What does the red curve buy us?

  1. We can now calculate probabilities involving the sample mean by directly using a large-sample approximation.

  2. To be more specific, suppose we want to know \(\mathbb{P}\left(\overline{X}_{20} \leq 4.3\right)\) when we have IID random variables \(X_1,\ldots, X_{20}\) from the distribution \(\mathbb{P}\left(X=2\right)=1/10\), \(\mathbb{P}\left(X=3\right)=1/10\), \(\mathbb{P}\left(X=5\right)=8/10\).

  3. This is not really impossible to compute, but it is extremely tedious to construct distribution of \(\overline{X}_{20}\).
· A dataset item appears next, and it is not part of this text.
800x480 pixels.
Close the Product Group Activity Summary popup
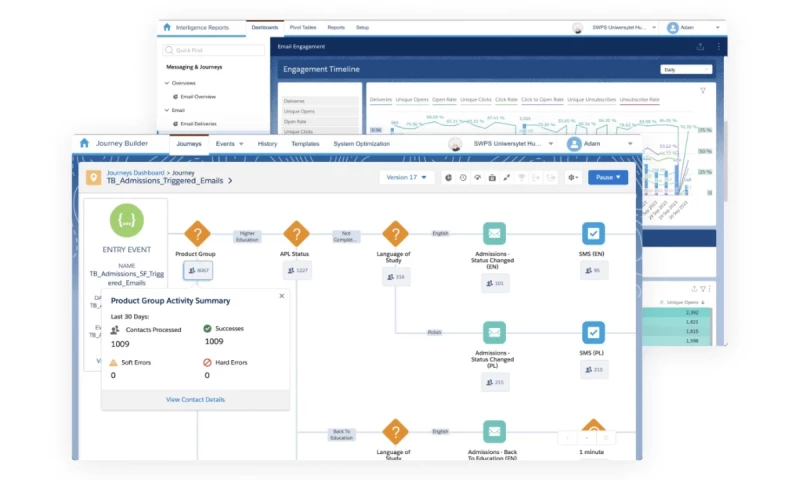282,296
  1. In fact, you can find the requested probability directly by simulation.
a <- replicate(10^4, sample(c(2, 3, 5), 20, prob = c(0.1, 0.1, 0.8), replace = TRUE))
sample.means <- colMeans(a)
mean(sample.means <= 4.3)
[1] 0.222
  1. You can also use Chebyshev’s inequality to give an extremely rough check and it works regardless of the value of \(n\).
  2. Unfortunately, Chebyshev’s inequality gives an upper bound (which may not be very useful).
  3. So having a large-sample approximation might be a good compromise.

Theorem 2 (The Central Limit Theorem (Wasserman (2004) p.77, Theorem 5.8)) Suppose \(X_1, \ldots, X_n\) are IID random variables with mean \(\mathbb{E}(X_i)=\mu\) and \(\mathsf{Var}\left(X_i\right)=\sigma^2\). Then, \[Z_n=\frac{\overline{X}_n-\mathbb{E}\left(\overline{X}_n\right)}{\sqrt{\mathsf{Var}\left(\overline{X}_n\right)}}=\frac{\sqrt{n}\left(\overline{X}_n-\mu\right)}{\sigma}\overset{d}{\to} Z\] where \(Z\sim N(0,1)\). In other words, \[\lim_{n\to\infty}\mathbb{P}\left(Z_n\leq z\right)=\Phi(z).\]
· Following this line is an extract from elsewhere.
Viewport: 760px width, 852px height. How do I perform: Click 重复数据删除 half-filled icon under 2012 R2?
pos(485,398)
  1. How do we use the theorem so that we can avoid simulation?

  2. Observe that \[\begin{eqnarray*}\mathbb{P}\left(\overline{X}_{20} \leq 4.3\right) &=& \mathbb{P}\left(Z_{20} \leq \frac{4.3-4.5}{\sqrt{1.05/20}}\right) \\ &=&\mathbb{P}\left(Z_{20}\leq -0.87\right)\end{eqnarray*}\]

  1. By the central limit theorem, we can approximate \(\mathbb{P}\left(Z_{20}\leq -0.87\right)\) using \(\mathbb{P}\left(Z\leq -0.87\right)\).

  2. We can look the latter probability up from a standard normal table or use R.

pnorm((4.3-4.5)/sqrt(1.05/20))
[1] 0.191
  1. Does it match the simulation result well? Not really and an explanation is that \(n\) is not “large enough” for the approximation to kick in.
  1. Let us find \(\mathbb{P}\left(\overline{X}_{30} \leq 4.3\right)\) using simulation:
a <- replicate(10^4, sample(c(2, 3, 5), 30, prob = c(0.1, 0.1, 0.8), replace = TRUE))
sample.means <- colMeans(a)
mean(sample.means <= 4.3)
[1] 0.161
  1. Now, based on the central limit theorem: \[\mathbb{P}\left(Z_{30}\leq \frac{4.3-4.5}{\sqrt{1.05/30}}\right) \approx \mathbb{P}\left(Z\leq -1.07\right)\]
pnorm((4.3-4.5)/sqrt(1.05/30))
[1] 0.143
  1. Let us find \(\mathbb{P}\left(\overline{X}_{40} \leq 4.3\right)\) using simulation:
a <- replicate(10^4, sample(c(2, 3, 5), 40, prob = c(0.1, 0.1, 0.8), replace = TRUE))
sample.means <- colMeans(a)
mean(sample.means <= 4.3)
[1] 0.128
  1. Now, based on the central limit theorem: \[\mathbb{P}\left(Z_{40}\leq \frac{4.3-4.5}{\sqrt{1.05/40}}\right) \approx \mathbb{P}\left(Z\leq -1.23\right)\]
pnorm((4.3-4.5)/sqrt(1.05/40))
[1] 0.109
  1. Let us find \(\mathbb{P}\left(\overline{X}_{50} \leq 4.3\right)\) using simulation:
a <- replicate(10^4, sample(c(2, 3, 5), 50, prob = c(0.1, 0.1, 0.8), replace = TRUE))
sample.means <- colMeans(a)
mean(sample.means <= 4.3)
[1] 0.0947
  1. Now, based on the central limit theorem: \[\mathbb{P}\left(Z_{50}\leq \frac{4.3-4.5}{\sqrt{1.05/50}}\right) \approx \mathbb{P}\left(Z\leq -1.38\right)\]
pnorm((4.3-4.5)/sqrt(1.05/50))
[1] 0.0838
  1. The central limit theorem approximation is getting a bit better.

    • Note that you have to skeptical of people saying \(n\geq 30\) is a large sample size. It depends on the situation.
    • You just have to think about how we use 10000 replications in simulation settings to reinforce your skepticism.
  2. Just like Chebyshev’s inequality we do not really need to know fully the common distribution of each of \(X_i\)’s. We only need to know the common mean, common variance, and the sample size.